Agustina se despide. Él le besa la mano, la misma que escribirá para el Mecenas de las Artes un aburridísimo pero elogioso y convencional perfil de Ernesto Teldi, el hombre que, en pocos años, ha llegado a convertirse en un filántropo de reconocimiento internacional.

– Es usted un ser humano extraordinario, señor Teldi -le dice, mientras él, con un guiño acariciador que casi parece un beso, la despide.

– Adiós, Agustina, nos volveremos a ver.

Y mientras el cerebro de la señorita Ramos, camino de la puerta, grita ¡¿cuándo?!, ¡cuándo!, y mientras Ernesto Teldi vuelve a sentarse con un suspiro de alivio como quien recupera el aliento tras una carrera de obstáculos, ocurren dos hechos casi simultáneos.

– Ya me acuerdo de quién es ese tipo. Es el actor que hacía de caníbal en El silencio de los corderos -exclama la señora del sofá vecino-. ¿Tú crees, Alfredo, que le importará si le pido un autógrafo?

– Señor Teldi -dice un botones salido de quién sabe dónde, con el sigilo propio de su oficio-: ha llegado una carta para usted, acaban de traerla.

La señora de Alfredo se va acercando a Teldi; muy pronto podrá oír su voz. También su marido podrá oírla.

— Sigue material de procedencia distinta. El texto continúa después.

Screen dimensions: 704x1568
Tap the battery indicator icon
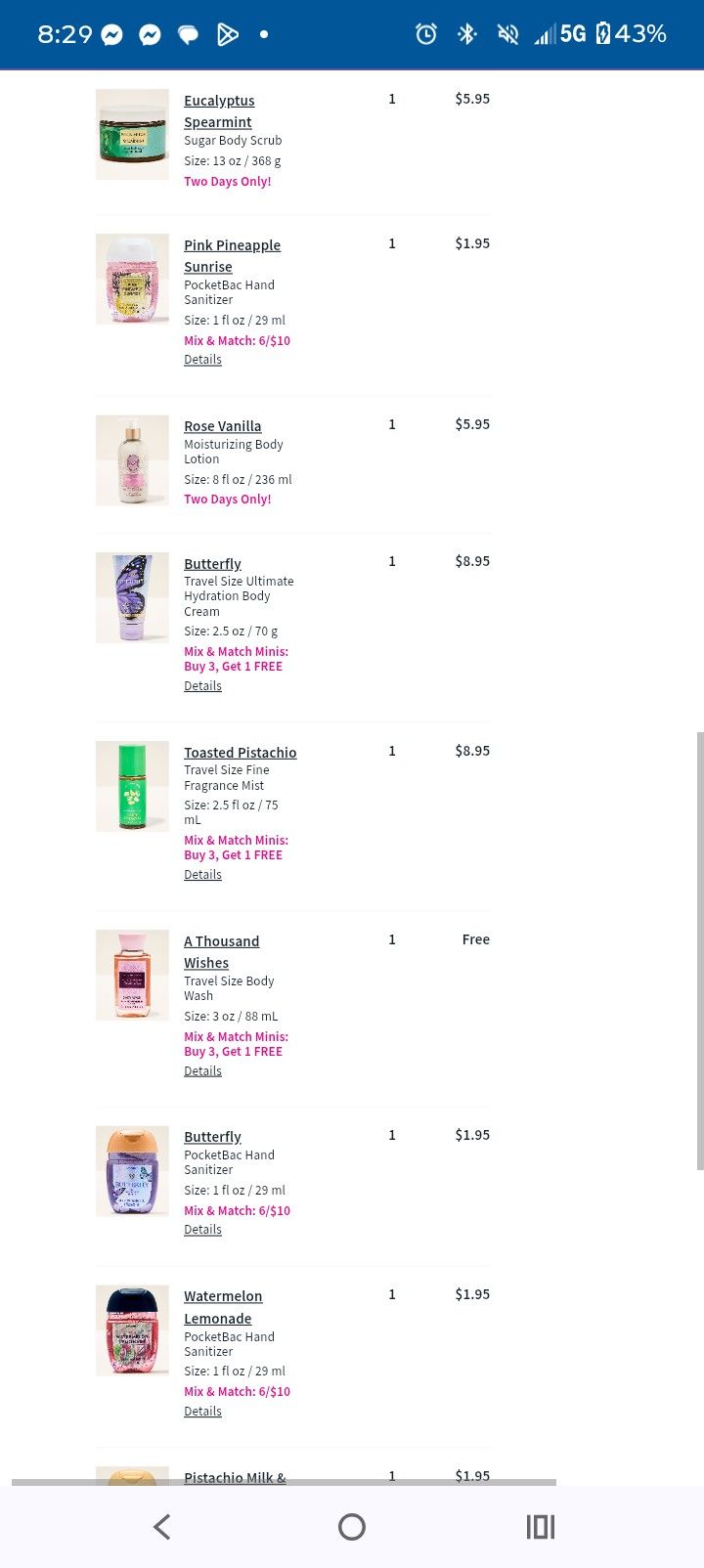[x=603, y=34]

– ¡Carajo! -exclama Teldi, y se levanta demasiado bruscamente al ver el sobre que le tiende el botones: es la segunda carta de estas características que recibe en veinticuatro horas. Ambas escritas con letra difícil y en tinta verde, de modo que las líneas parecen una hilera de cotorras sobre un alambre.

– ¿Has oído lo que ha dicho, Matilde? -dice el caballero llamado Alfredo a su mujer.

– ¿Ves? Ya te advertí que éste no podía ser un actor de Hollywood.

Ernesto Teldi no logra descifrar la firma que hay al pie de la carta, pero una parte del texto, escrito en mayúsculas, es lo suficientemente claro como para identificar cinco palabras que ya figuraban en la carta anterior: «Teniente Minelli…» «Aeropuerto de Don Torcuata», y luego, garabateado en una letra burda que casi parece una carcajada, puede leerse: «¿Recuerdas, Teldi?»